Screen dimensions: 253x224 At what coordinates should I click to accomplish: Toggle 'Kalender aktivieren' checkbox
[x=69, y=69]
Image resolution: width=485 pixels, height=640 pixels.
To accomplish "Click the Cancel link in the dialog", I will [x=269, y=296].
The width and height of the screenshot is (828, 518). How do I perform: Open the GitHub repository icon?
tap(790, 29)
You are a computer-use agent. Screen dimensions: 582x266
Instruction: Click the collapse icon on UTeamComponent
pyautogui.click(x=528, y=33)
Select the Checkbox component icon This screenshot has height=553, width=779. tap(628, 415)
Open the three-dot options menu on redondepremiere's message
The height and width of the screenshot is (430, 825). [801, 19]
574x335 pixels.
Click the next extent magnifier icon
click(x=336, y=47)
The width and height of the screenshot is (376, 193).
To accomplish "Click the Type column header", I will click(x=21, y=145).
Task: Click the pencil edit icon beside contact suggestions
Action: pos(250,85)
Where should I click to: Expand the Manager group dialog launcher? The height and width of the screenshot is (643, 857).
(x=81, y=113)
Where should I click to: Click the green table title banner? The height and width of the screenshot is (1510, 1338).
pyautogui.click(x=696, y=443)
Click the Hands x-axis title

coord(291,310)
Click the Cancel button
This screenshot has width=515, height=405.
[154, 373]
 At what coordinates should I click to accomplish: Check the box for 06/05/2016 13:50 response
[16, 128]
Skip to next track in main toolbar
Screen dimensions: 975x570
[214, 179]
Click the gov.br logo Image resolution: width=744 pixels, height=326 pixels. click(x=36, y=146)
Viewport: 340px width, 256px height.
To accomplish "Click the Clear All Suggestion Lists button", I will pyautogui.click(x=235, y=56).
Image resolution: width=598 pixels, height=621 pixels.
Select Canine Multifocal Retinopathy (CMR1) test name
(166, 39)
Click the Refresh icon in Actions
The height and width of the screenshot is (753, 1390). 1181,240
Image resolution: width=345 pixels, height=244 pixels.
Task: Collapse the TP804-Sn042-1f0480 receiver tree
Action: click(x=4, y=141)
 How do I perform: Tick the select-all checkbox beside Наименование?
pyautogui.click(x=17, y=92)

• Instructions for the task
Copy out the listing above from the line with "Where should I click to: Expand" to the line with "Click the gov.br", reproducing each line verbatim.

• Task output
Where should I click to: Expand the Manager group dialog launcher? The height and width of the screenshot is (643, 857).
(x=81, y=113)
Where should I click to: Click the green table title banner? The height and width of the screenshot is (1510, 1338).
pyautogui.click(x=696, y=443)
Click the Hands x-axis title

coord(291,310)
Click the Cancel button
This screenshot has width=515, height=405.
[154, 373]
 At what coordinates should I click to accomplish: Check the box for 06/05/2016 13:50 response
[16, 128]
Skip to next track in main toolbar
Screen dimensions: 975x570
[214, 179]
Click the gov.br logo Image resolution: width=744 pixels, height=326 pixels. click(x=36, y=146)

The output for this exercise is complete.